State v. Gaudin

Annotate this Case

120 A.2d 823 (1956)

STATE of Maine v. David GAUDIN, Appellant.

Supreme Judicial Court of Maine.

March 7, 1956.

Henry H. Hastings, Bethel, for appellant.

William E. McCarthy, Rumford, for appellee.

Before FELLOWS, C. J., and WILLIAMSON, WEBBER, BELIVEAU, TAPLEY, and MURRAY, JJ.

FELLOWS, Chief Justice.

This case comes to the Law Court on report, from the Superior Court in Oxford County, with agreed statement of facts. The Law Court to render final decision in accordance with the "agreed statement and stipulations."

This is the agreed statement as reported under the order of the presiding Justice:

"This case arose from a complaint and warrant issued from the Rumford Falls Municipal Court dated September 26, 1955, a copy of which is attached hereto and made a part hereof."

"In said Municipal Court respondent plead not guilty, was found guilty and took an appeal to said Superior Court."

"On the afternoon of the twenty-sixth day of September, 1955 two Wardens of the Inland Fish and Game, one of whom was the complainant in this action, came upon the dead carcass of a moose at Byron, Maine. The moose had been shot and the hind quarters removed by someone unknown. The said wardens set up a vigil in the bushes near the moose for the express purposes of attempting to apprehend the person who killed the moose and/or to apprehend anyone else who may take possession *824 of any part of this moose. The carcass of the moose remained in the sight of the wardens from the time they set up the vigil to the time of the offense complained of."

"The respondent came on the carcass about midnight of said day with the intention of taking some of the moose meat. The respondent had with him an axe, lantern and a companion. Neither had a gun."

"The respondent severed about eighty pounds of the forequarter of said moose and dragged and hauled it about fifty feet from the carcass in the direction of his automobile."

"All the activity of the respondent and his companion was observed by the wardens from the time they entered the woods until finally apprehended. When apprehended the respondent made no effort to run, nor to hide the moose meat, but submitted willingly to the wardens."

"The question before this Court is whether or not the respondent under the facts stipulated in the above agreed statement at any time had the required possession to warrant a finding of guilty of the offense charged in the said warrant hereto attached."

"If a Jury verdict of guilty would be sustained under this statement of facts and complaint and warrant, then judgment shall be for the State, otherwise for the Respondent."

The statute involved is found in Section 90 of Chapter 37 of the Revised Statutes of Maine, 1954, the pertinent parts of which read as follows:

"No person shall hunt, kill or have in his possession any caribou or moose, or parts thereof, * * *." "Possession of caribou or moose, or parts thereof, without a permit as set out in this section, or after such permit has expired, shall be prima facie evidence of a violation of this section."

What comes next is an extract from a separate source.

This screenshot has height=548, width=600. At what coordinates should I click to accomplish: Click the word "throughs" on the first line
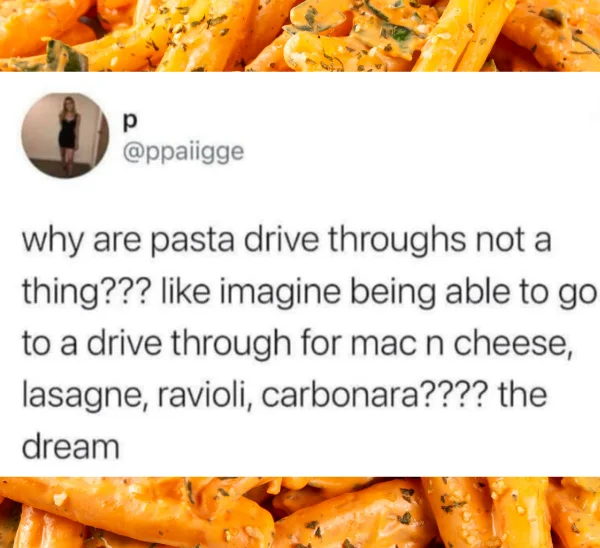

The complaint alleged "that David Gaudin of Rumford in said County and State heretofore, to wit, on the 26th day of September in the year of our Lord one thousand nine hundred and fifty-five at Byron in the said County, did then and there have in his possession the left forequarter of a moose, against the peace of the State and contrary to the form of the statute in such case made and provided."

The question presented by the agreed facts, and the order of the presiding Justice in reporting the case, clearly appears to depend upon the meaning of the word "possession" as used in the foregoing statute.

The respondent claims in his brief that the wardens had "possession" of the carcass of the moose from the time they found it in the woods, and that the wardens had "exercised that degree of control over it that is required to obtain possession" and that "when the respondent entered the woods, several hours later, and cut off the forequarter and started dragging it away" the respondent says that the wardens were still "in possession" because "he was doing no more than what the wardens hoped he would do." The respondent claims that "the game wardens had absolute and positive control over the carcass of the moose." The respondent further claims that he was not in "possession" because he had "no more control than what the game wardens cared to impart to him." The respondent further says that under the circumstances "a jury verdict of guilty could not be sustained."

The principal rule that the Court follows in the construction of statutes is the intent of the legislature. It is the "cardinal rule", the "pre-eminent rule," the "controlling rule," State v. Koliche, 143 Me. 281, 283, 61 A.2d 115, Hunter v. Totman, 146 Me. 259, 265, 80 A.2d 401. A penal statute is to be construed whenever possible in favor of the rights of a respondent, State v. Wallace, 102 Me. 229, 232, 66 A. 476, and a crime cannot be created by inference or implication, State v. Bunker, 98 *825 Me. 387, 57 A. 95, which cases are cited in the respondent's brief.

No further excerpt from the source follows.